• [WHAT YOU WILL DO] Could you find every line in the entries below that holds the word "Task" and copy it?

(Beginning of GIVEN RECORDS)

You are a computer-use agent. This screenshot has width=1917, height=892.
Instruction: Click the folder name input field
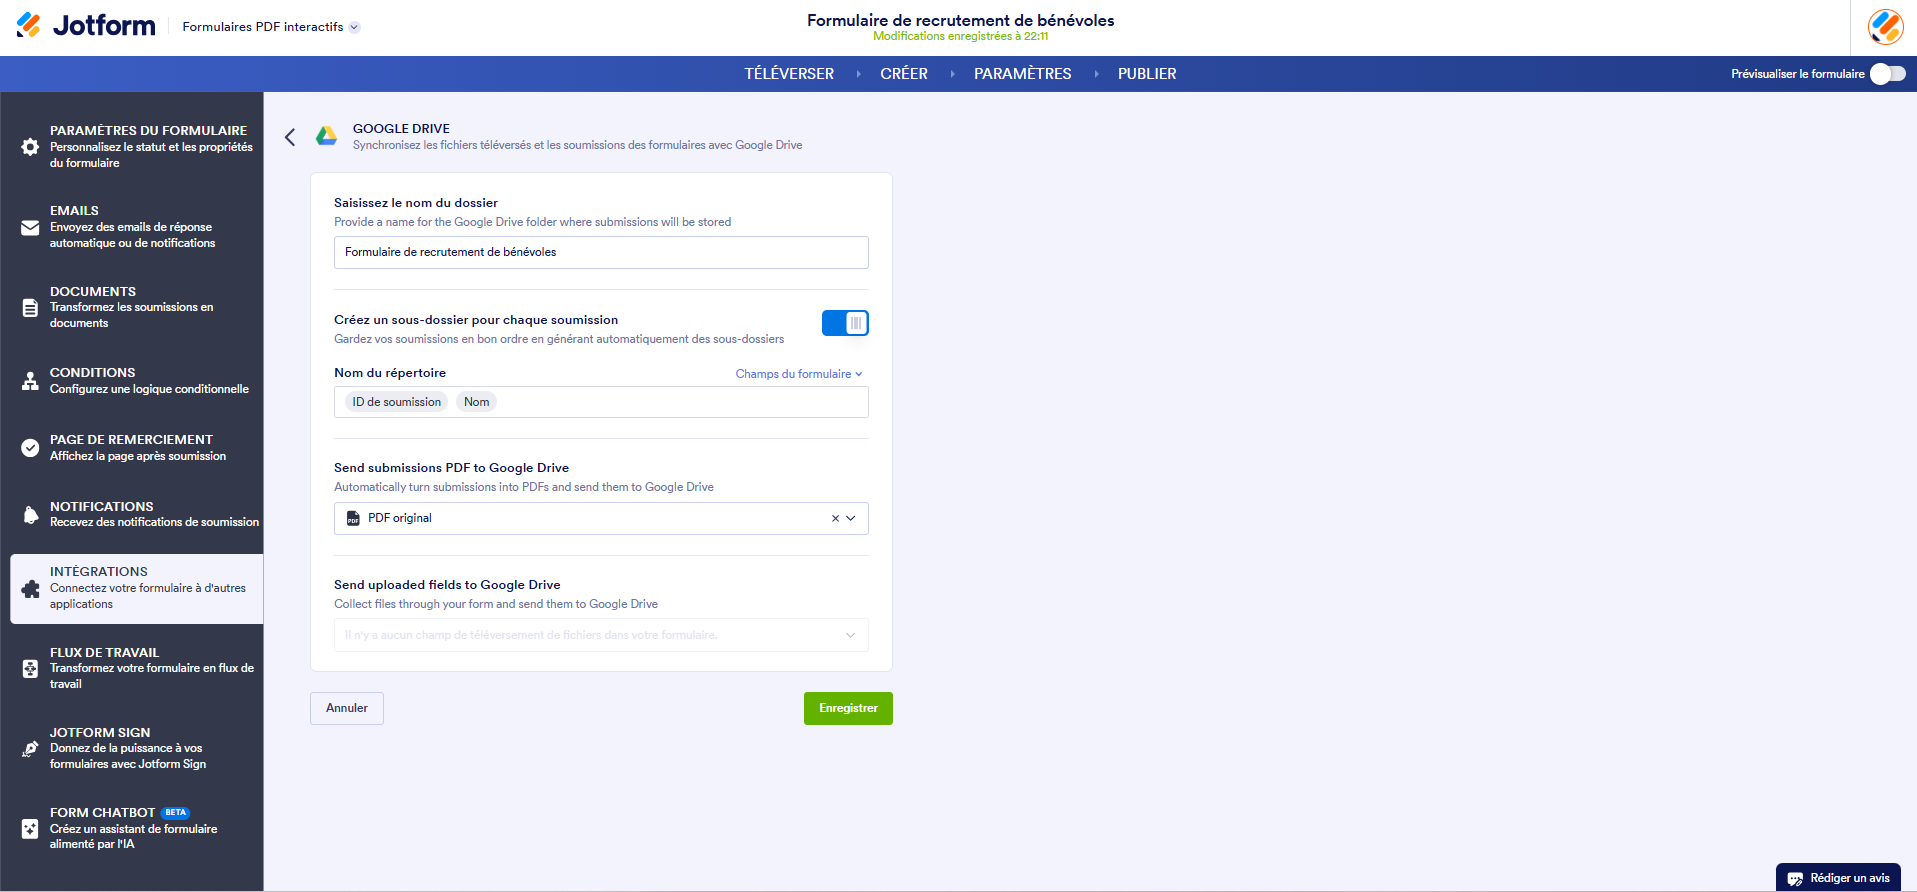coord(600,253)
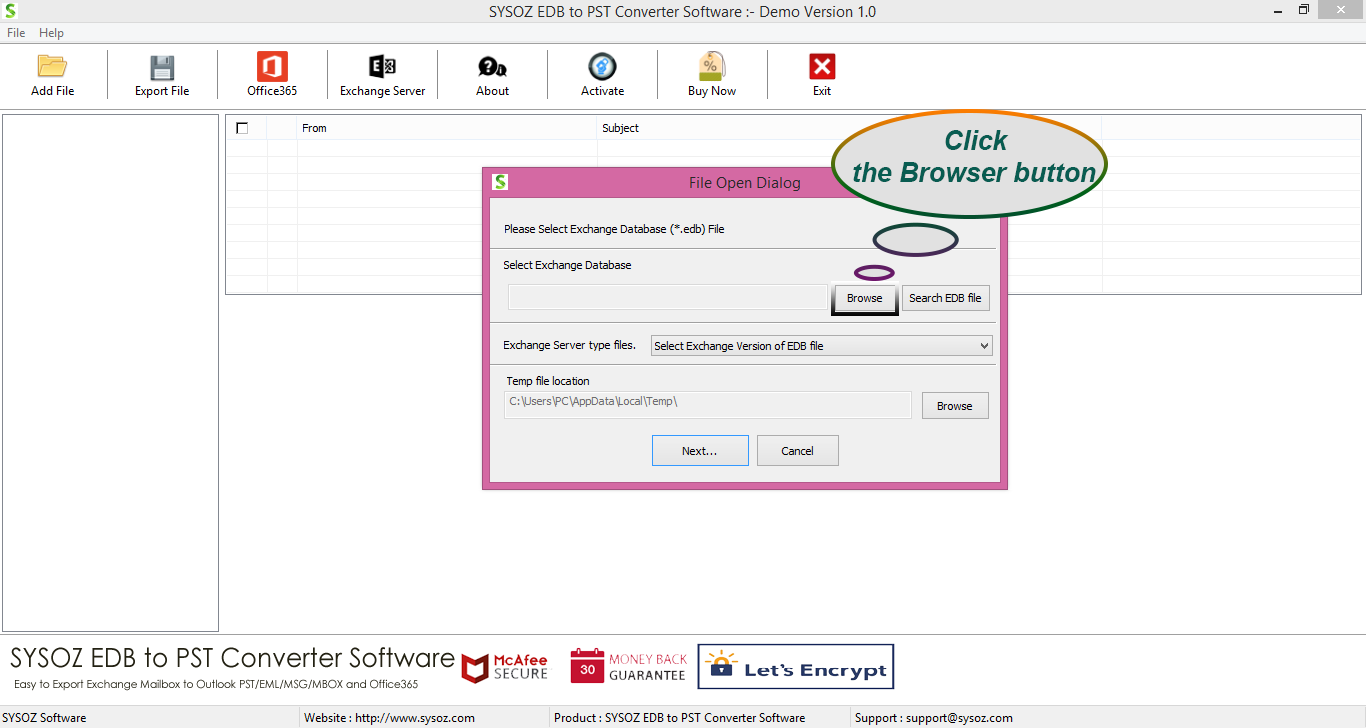Open the Help menu
Image resolution: width=1366 pixels, height=728 pixels.
pyautogui.click(x=51, y=33)
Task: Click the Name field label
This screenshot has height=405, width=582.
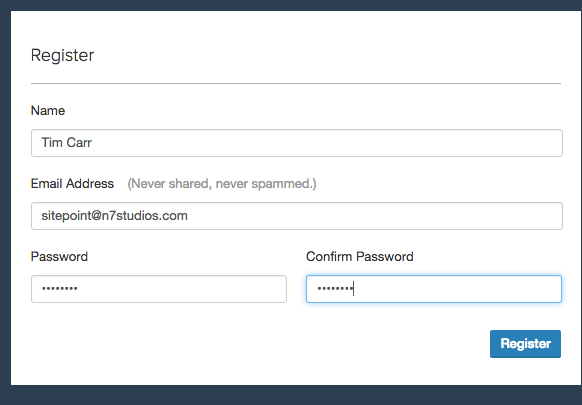Action: [48, 111]
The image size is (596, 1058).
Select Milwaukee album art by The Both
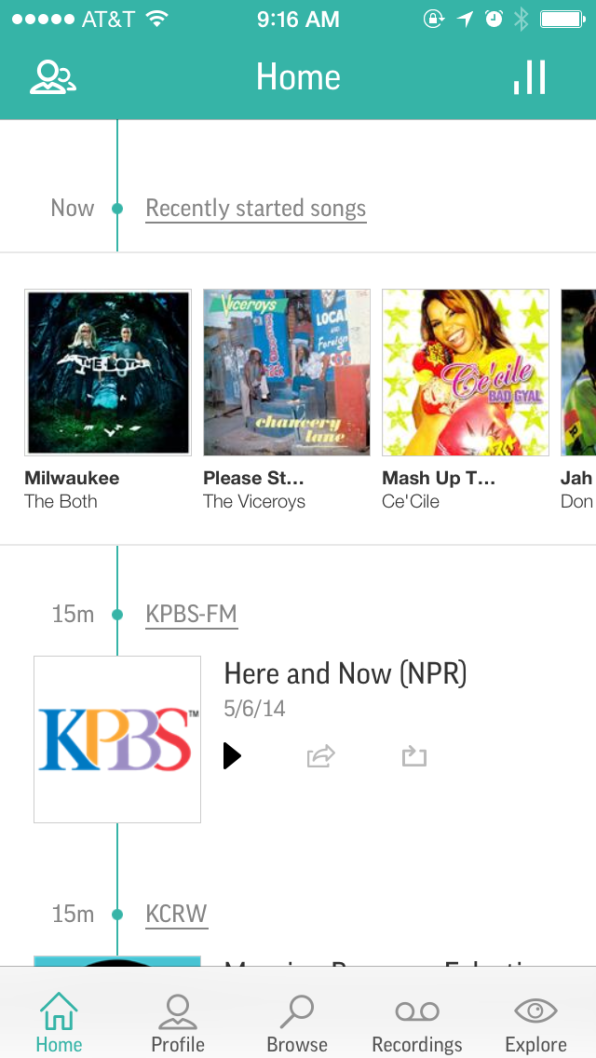click(x=108, y=372)
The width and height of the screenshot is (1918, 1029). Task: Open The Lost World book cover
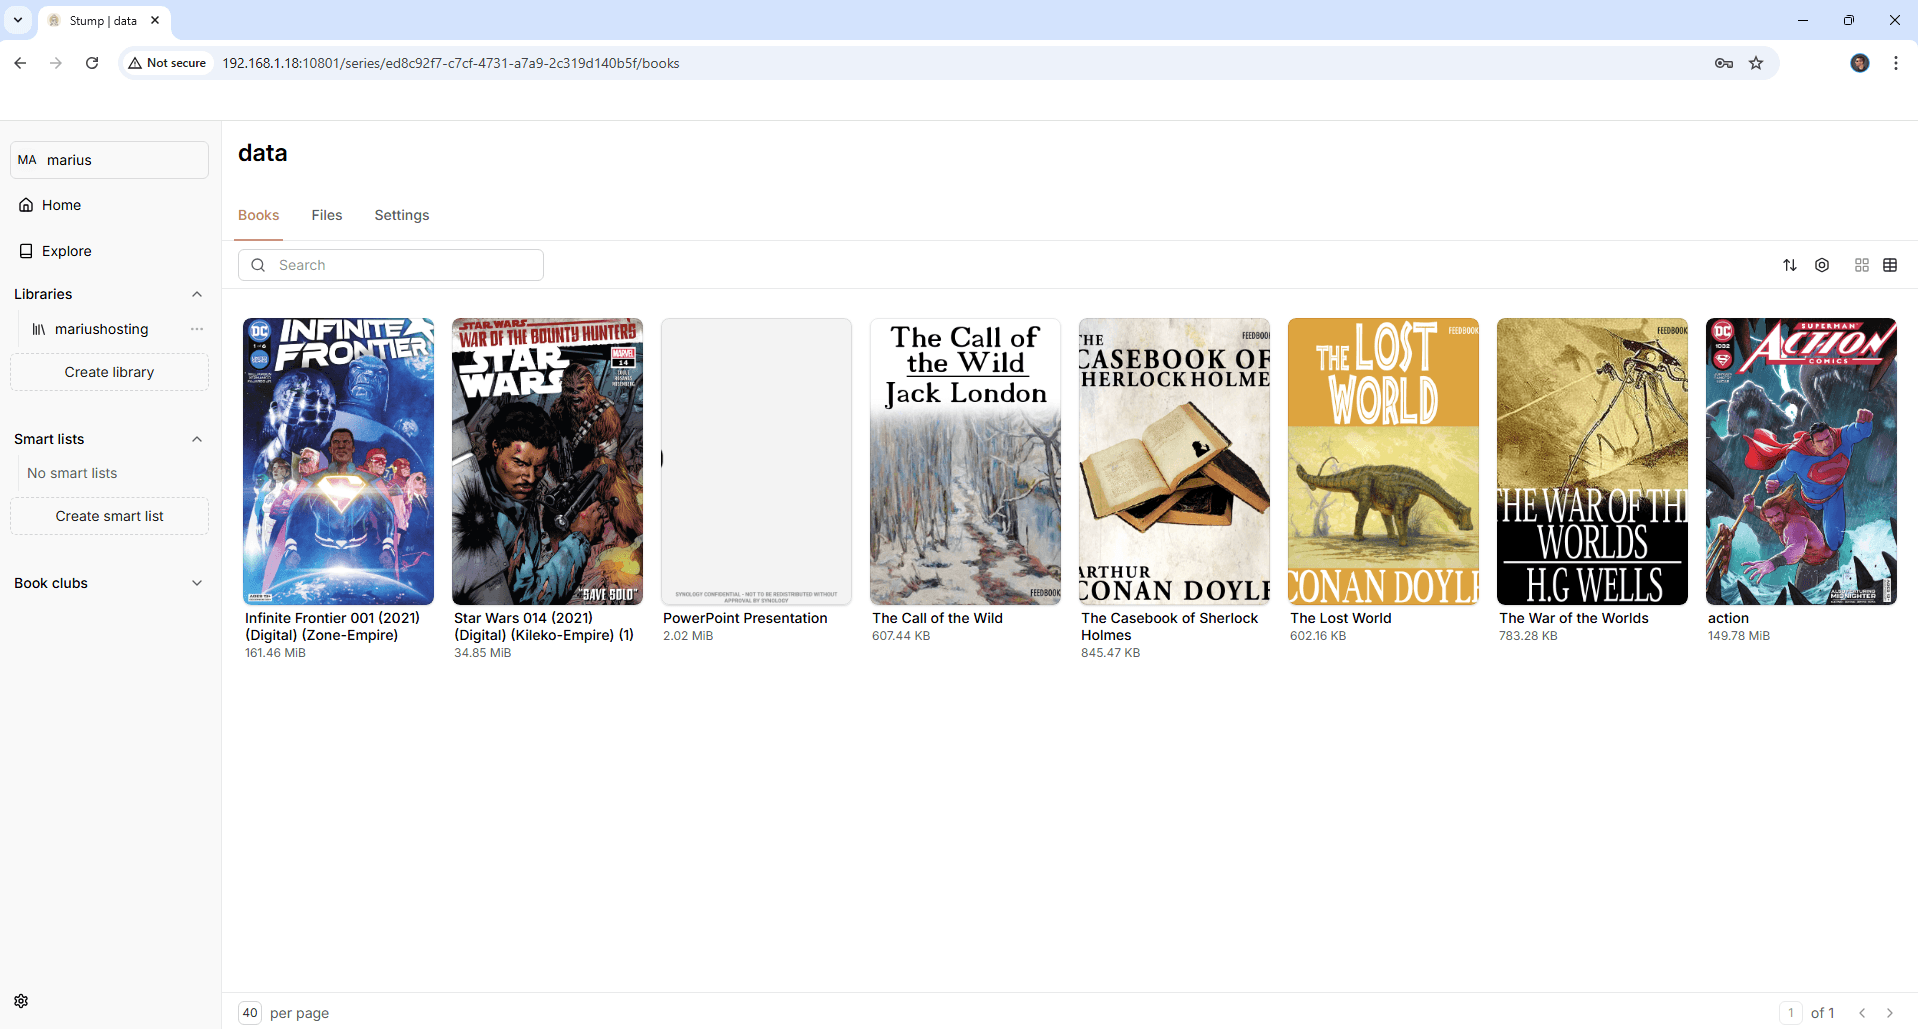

(End of GIVEN RECORDS)

• [EXERCISE SOLUTION]
Task: Click the Name field label
The width and height of the screenshot is (1918, 1029). Task: Open The Lost World book cover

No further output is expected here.